* Your assignment
Please give an exact transcription of the records shown below.

* Given entries
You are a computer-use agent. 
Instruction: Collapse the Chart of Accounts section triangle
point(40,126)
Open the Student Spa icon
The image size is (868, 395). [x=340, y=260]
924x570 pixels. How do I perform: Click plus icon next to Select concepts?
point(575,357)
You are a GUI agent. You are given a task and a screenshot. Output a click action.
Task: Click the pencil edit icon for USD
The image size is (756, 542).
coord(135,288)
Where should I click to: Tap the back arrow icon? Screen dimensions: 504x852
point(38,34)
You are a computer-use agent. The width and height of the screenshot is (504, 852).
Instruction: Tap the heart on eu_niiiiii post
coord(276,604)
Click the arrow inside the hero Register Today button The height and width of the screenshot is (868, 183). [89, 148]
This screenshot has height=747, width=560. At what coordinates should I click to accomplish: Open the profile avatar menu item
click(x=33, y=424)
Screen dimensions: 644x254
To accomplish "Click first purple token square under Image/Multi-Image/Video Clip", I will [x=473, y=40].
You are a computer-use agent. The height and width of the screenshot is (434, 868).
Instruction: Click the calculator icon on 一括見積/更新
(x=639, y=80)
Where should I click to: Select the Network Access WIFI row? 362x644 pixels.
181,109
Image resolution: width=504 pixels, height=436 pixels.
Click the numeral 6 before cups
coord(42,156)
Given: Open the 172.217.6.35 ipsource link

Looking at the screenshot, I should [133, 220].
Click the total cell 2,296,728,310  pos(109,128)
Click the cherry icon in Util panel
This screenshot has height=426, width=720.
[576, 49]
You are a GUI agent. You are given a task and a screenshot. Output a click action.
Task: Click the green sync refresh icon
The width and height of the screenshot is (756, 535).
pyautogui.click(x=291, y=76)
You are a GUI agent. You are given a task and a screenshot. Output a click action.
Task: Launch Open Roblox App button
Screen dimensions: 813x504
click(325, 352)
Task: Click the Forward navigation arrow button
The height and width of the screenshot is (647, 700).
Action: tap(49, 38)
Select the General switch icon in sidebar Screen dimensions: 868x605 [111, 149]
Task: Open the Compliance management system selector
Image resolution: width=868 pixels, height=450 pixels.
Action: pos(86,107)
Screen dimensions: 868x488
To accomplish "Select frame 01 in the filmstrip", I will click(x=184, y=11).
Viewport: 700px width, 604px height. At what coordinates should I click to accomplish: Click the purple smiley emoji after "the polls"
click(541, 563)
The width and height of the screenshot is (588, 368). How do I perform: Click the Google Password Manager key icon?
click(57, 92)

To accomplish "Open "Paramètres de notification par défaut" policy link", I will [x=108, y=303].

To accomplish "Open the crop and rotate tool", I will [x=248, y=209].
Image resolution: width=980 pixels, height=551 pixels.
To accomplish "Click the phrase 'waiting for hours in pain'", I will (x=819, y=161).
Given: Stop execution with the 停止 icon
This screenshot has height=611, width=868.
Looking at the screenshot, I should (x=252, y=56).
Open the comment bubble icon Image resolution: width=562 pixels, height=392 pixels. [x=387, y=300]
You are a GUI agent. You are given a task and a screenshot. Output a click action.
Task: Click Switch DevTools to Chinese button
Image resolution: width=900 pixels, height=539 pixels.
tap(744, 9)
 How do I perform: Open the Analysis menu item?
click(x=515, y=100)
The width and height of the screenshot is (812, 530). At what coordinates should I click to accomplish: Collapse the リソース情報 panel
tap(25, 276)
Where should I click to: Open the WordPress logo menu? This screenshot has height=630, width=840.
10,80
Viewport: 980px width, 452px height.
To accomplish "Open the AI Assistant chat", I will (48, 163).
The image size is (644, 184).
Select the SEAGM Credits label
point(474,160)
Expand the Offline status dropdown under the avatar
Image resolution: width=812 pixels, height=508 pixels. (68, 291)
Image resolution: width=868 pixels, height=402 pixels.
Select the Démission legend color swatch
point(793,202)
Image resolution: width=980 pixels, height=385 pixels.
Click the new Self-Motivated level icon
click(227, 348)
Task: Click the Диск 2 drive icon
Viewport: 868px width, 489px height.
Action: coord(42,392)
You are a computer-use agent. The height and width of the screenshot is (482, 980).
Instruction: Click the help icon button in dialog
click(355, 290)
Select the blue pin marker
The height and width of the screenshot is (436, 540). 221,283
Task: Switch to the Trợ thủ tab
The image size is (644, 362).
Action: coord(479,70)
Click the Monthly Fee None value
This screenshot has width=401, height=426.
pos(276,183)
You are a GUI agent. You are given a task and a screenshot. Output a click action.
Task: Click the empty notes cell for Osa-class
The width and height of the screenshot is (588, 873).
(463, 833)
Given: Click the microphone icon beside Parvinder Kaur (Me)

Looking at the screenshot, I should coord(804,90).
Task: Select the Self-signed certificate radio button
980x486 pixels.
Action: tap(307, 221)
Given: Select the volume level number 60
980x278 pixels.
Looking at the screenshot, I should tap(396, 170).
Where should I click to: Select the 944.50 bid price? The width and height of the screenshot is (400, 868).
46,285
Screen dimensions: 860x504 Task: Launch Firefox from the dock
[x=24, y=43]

* Exercise answer
You are a computer-use agent. 
Instruction: Collapse the Chart of Accounts section triangle
point(40,126)
Open the Student Spa icon
The image size is (868, 395). [x=340, y=260]
924x570 pixels. How do I perform: Click plus icon next to Select concepts?
point(575,357)
You are a GUI agent. You are given a task and a screenshot. Output a click action.
Task: Click the pencil edit icon for USD
The image size is (756, 542).
coord(135,288)
Where should I click to: Tap the back arrow icon? Screen dimensions: 504x852
point(38,34)
You are a computer-use agent. The width and height of the screenshot is (504, 852).
Instruction: Tap the heart on eu_niiiiii post
coord(276,604)
Click the arrow inside the hero Register Today button The height and width of the screenshot is (868, 183). [89, 148]
This screenshot has height=747, width=560. At what coordinates should I click to accomplish: Open the profile avatar menu item
click(x=33, y=424)
Screen dimensions: 644x254
To accomplish "Click first purple token square under Image/Multi-Image/Video Clip", I will [x=473, y=40].
You are a computer-use agent. The height and width of the screenshot is (434, 868).
Instruction: Click the calculator icon on 一括見積/更新
(x=639, y=80)
Where should I click to: Select the Network Access WIFI row? 362x644 pixels.
181,109
Image resolution: width=504 pixels, height=436 pixels.
Click the numeral 6 before cups
coord(42,156)
Given: Open the 172.217.6.35 ipsource link

Looking at the screenshot, I should [133, 220].
Click the total cell 2,296,728,310  pos(109,128)
Click the cherry icon in Util panel
This screenshot has height=426, width=720.
[576, 49]
You are a GUI agent. You are given a task and a screenshot. Output a click action.
Task: Click the green sync refresh icon
The width and height of the screenshot is (756, 535).
pyautogui.click(x=291, y=76)
You are a GUI agent. You are given a task and a screenshot. Output a click action.
Task: Launch Open Roblox App button
Screen dimensions: 813x504
click(325, 352)
Task: Click the Forward navigation arrow button
The height and width of the screenshot is (647, 700).
Action: tap(49, 38)
Select the General switch icon in sidebar Screen dimensions: 868x605 [111, 149]
Task: Open the Compliance management system selector
Image resolution: width=868 pixels, height=450 pixels.
Action: pos(86,107)
Screen dimensions: 868x488
To accomplish "Select frame 01 in the filmstrip", I will click(x=184, y=11).
Viewport: 700px width, 604px height. At what coordinates should I click to accomplish: Click the purple smiley emoji after "the polls"
click(541, 563)
The width and height of the screenshot is (588, 368). How do I perform: Click the Google Password Manager key icon?
click(57, 92)

To accomplish "Open "Paramètres de notification par défaut" policy link", I will [x=108, y=303].

To accomplish "Open the crop and rotate tool", I will [x=248, y=209].
Image resolution: width=980 pixels, height=551 pixels.
To accomplish "Click the phrase 'waiting for hours in pain'", I will (x=819, y=161).
Given: Stop execution with the 停止 icon
This screenshot has height=611, width=868.
Looking at the screenshot, I should (x=252, y=56).
Open the comment bubble icon Image resolution: width=562 pixels, height=392 pixels. [x=387, y=300]
You are a GUI agent. You are given a task and a screenshot. Output a click action.
Task: Click Switch DevTools to Chinese button
Image resolution: width=900 pixels, height=539 pixels.
tap(744, 9)
 How do I perform: Open the Analysis menu item?
click(x=515, y=100)
The width and height of the screenshot is (812, 530). At what coordinates should I click to accomplish: Collapse the リソース情報 panel
tap(25, 276)
Where should I click to: Open the WordPress logo menu? This screenshot has height=630, width=840.
10,80
Viewport: 980px width, 452px height.
To accomplish "Open the AI Assistant chat", I will (48, 163).
The image size is (644, 184).
Select the SEAGM Credits label
point(474,160)
Expand the Offline status dropdown under the avatar
Image resolution: width=812 pixels, height=508 pixels. (68, 291)
Image resolution: width=868 pixels, height=402 pixels.
Select the Démission legend color swatch
point(793,202)
Image resolution: width=980 pixels, height=385 pixels.
Click the new Self-Motivated level icon
click(227, 348)
Task: Click the Диск 2 drive icon
Viewport: 868px width, 489px height.
Action: coord(42,392)
You are a computer-use agent. The height and width of the screenshot is (482, 980).
Instruction: Click the help icon button in dialog
click(355, 290)
Select the blue pin marker
The height and width of the screenshot is (436, 540). 221,283
Task: Switch to the Trợ thủ tab
The image size is (644, 362).
Action: coord(479,70)
Click the Monthly Fee None value
This screenshot has width=401, height=426.
pos(276,183)
You are a GUI agent. You are given a task and a screenshot. Output a click action.
Task: Click the empty notes cell for Osa-class
The width and height of the screenshot is (588, 873).
(463, 833)
Given: Click the microphone icon beside Parvinder Kaur (Me)

Looking at the screenshot, I should coord(804,90).
Task: Select the Self-signed certificate radio button
980x486 pixels.
Action: tap(307, 221)
Given: Select the volume level number 60
980x278 pixels.
Looking at the screenshot, I should tap(396, 170).
Where should I click to: Select the 944.50 bid price? The width and height of the screenshot is (400, 868).
46,285
Screen dimensions: 860x504 Task: Launch Firefox from the dock
[x=24, y=43]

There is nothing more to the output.